1. A fuel composition comprising:
(a) a major amount of a fuel and
(b) a minor amount of an additive composition comprising at least one fuel additive comprising an aromatic ring having:
(1) a first substituent attached to a carbon atom of the aromatic ring, wherein the first substituent comprises the structure —X—R, wherein —X— comprises at least one of a —CH2— and a heteroatom and wherein —R comprises at least one of an alkyl group, an alkoxy group, and an amino group, and
(2) at least one second substituent attached to a carbon atom of the aromatic ring, wherein the at least one second substituent comprises at least one of an alkyl group, an alkoxy group, and an amino group,
wherein the at least one fuel additive is present in an amount from about 500 ppm or greater in the fuel composition.
2. The fuel composition of claim 1, wherein the at least one second substituent is attached to a carbon atom of the aromatic ring in the ortho and/or para position relative to the first substituent.
3. The fuel composition of claim 1, further comprising at least one second fuel additive comprising an aromatic ring having:
(1) a first substituent attached to a carbon atom of the aromatic ring, wherein the first substituent comprises the structure —X—R, wherein —X comprises a heteroatom and wherein R comprises at least one of an alkyl group, an alkoxy group, and an amino group, and
(2) at least one second substituent attached to a carbon atom of the aromatic ring in the ortho and/or para position relative to the first substituent, wherein the at least one second substituent comprises the structure —X—R, wherein —X— comprises at least one of a —CH2— and a heteroatom and wherein —R comprises at least one of an alkyl group, an alkoxy group, and an amino group.
4. The fuel composition of claim 3, wherein the fuel composition provides both enhanced fuel atomization and enhanced fuel ignition.
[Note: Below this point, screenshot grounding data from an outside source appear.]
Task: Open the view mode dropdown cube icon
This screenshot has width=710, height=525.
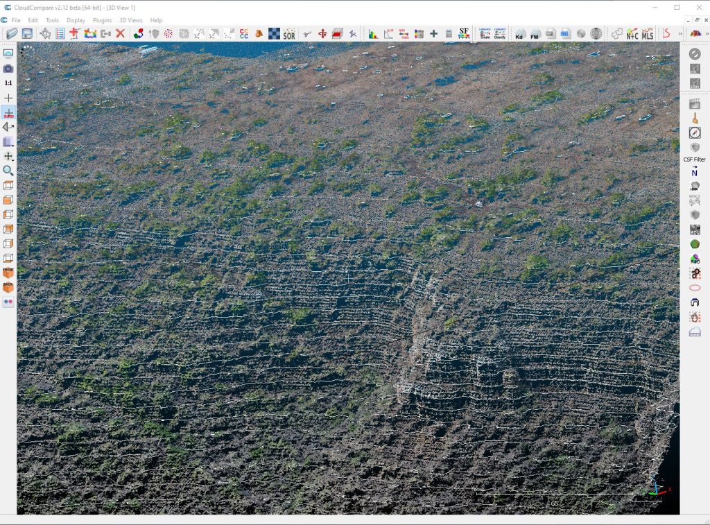Action: click(x=8, y=141)
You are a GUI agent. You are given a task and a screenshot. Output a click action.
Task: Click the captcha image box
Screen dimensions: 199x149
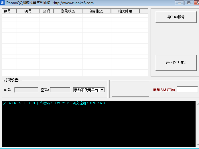[130, 89]
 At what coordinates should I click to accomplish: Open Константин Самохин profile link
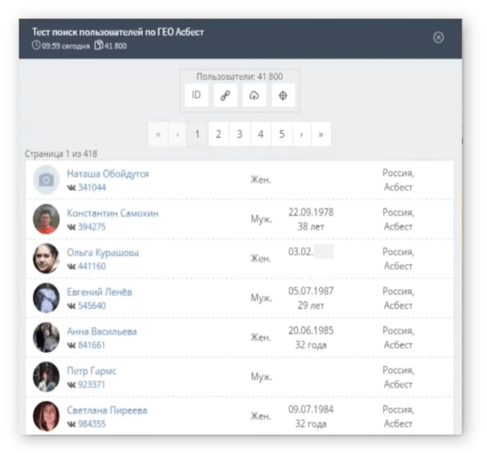point(113,213)
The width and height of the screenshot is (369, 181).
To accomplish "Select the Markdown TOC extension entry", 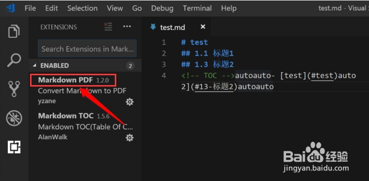I will [85, 127].
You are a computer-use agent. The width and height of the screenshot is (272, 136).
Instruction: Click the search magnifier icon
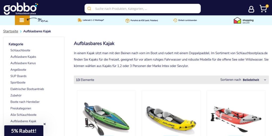89,9
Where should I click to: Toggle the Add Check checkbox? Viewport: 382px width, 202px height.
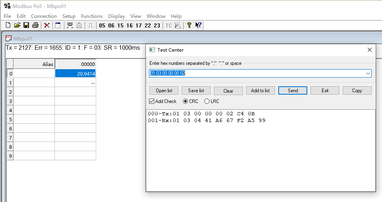[x=152, y=101]
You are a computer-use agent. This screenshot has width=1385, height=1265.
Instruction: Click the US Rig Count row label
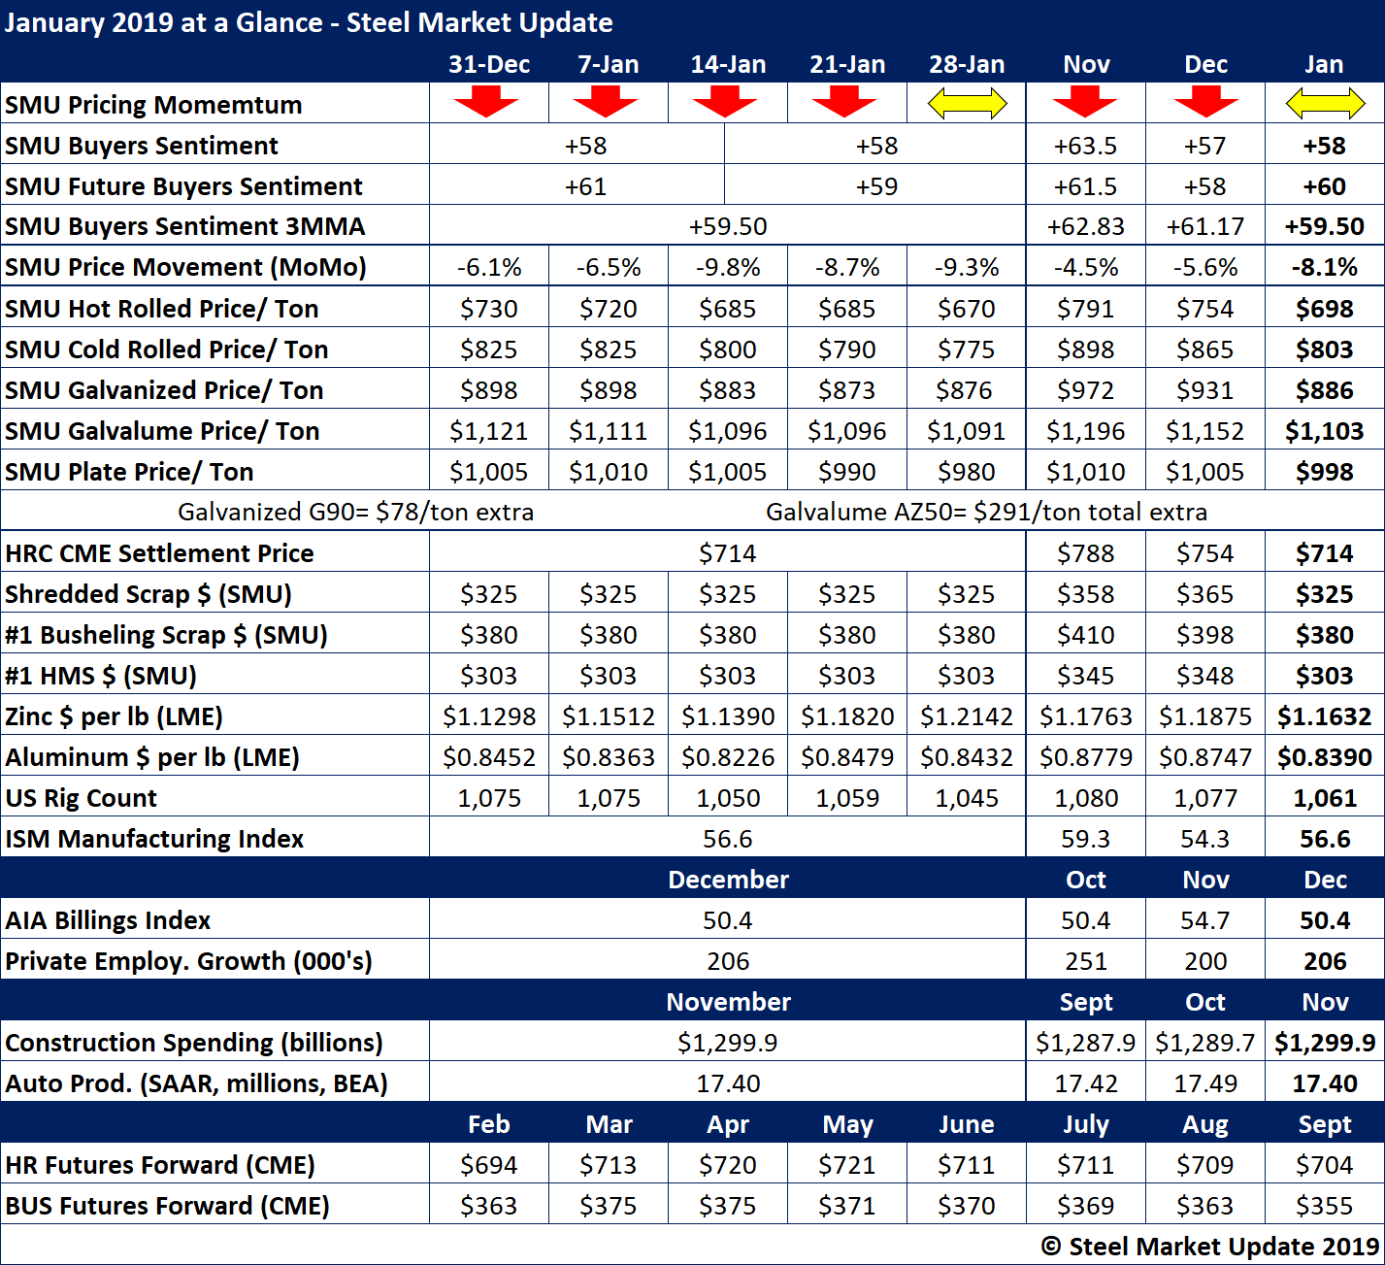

5. The fuel composition of claim 1, wherein the heteroatom comprises at least one member selected from the group consisting of the group 14 elements, the group 15 elements, and the group 16 elements.
6. The fuel composition of claim 1, wherein the heteroatom comprises at least one element selected from the group consisting of nitrogen and oxygen.
7. The fuel composition of claim 1, wherein R comprises at least one of methyl, ethyl, propyl, and isopropyl.
8. The fuel composition of claim 1, wherein the at least one second substituent comprises an alkyl group having up to about 32 carbon atoms, wherein the alkyl group comprises a straight or branched chain, and is saturated or unsaturated.
9. The fuel composition of claim 1, wherein the at least one second substituent comprises at least one of methyl, ethyl, propyl, isopropyl, butyl, sec-butyl, tert-butyl, and pentyl.
10. The fuel composition of claim 1, wherein the aromatic ring comprises at least one of a monocyclic ring, a polycyclic ring, and a heterocyclic ring.
11. The fuel composition of claim 1, wherein the aromatic ring comprises at least one of benzene, naphthalene, and anthracene.
12. The fuel composition of claim 1, wherein the additive compound comprises at least one of a member selected from the group consisting of 2,4,6-trimethyl-N-methylaniline; polymerized 1,2-dihydro-2,2,4-trimethylquinoline; 2-methyl indoline; N,N′-di-sec-butyl-p-phenylenediamine; methyl substituted benzenes; ethyl substituted benzenes; propyl substituted benzenes; isopropyl substituted benzenes; butyl substituted benzenes; and isobutyl substituted benzenes.
13. The fuel composition of claim 1, wherein the at least one fuel additive is present in an amount from about 4000 or greater in the fuel composition.
14. A method for enhancing fuel ignition, comprising:
providing a fuel composition to a combustion system, wherein the fuel composition comprises a fuel and at least one fuel additive,
wherein the at least one fuel additive comprises an aromatic ring having:
(1) a first substituent attached to a carbon atom of the aromatic ring, wherein the first substituent comprises the structure X—R, wherein X comprises a heteroatom and wherein R comprises at least one of an alkyl group, an alkoxy group, and an amino group, and
(2) at least one second substituent attached to a carbon atom of the aromatic ring in the ortho and/or para position relative to the first substituent, wherein the at least one second substituent comprises the structure —X—R, wherein —X— comprises a —CH2— or a heteroatom and wherein —R comprises at least one of an alkyl group, an alkoxy group, and an amino group;
wherein the fuel ignition of the fuel composition is enhanced relative to a fuel free of the at least one fuel additive.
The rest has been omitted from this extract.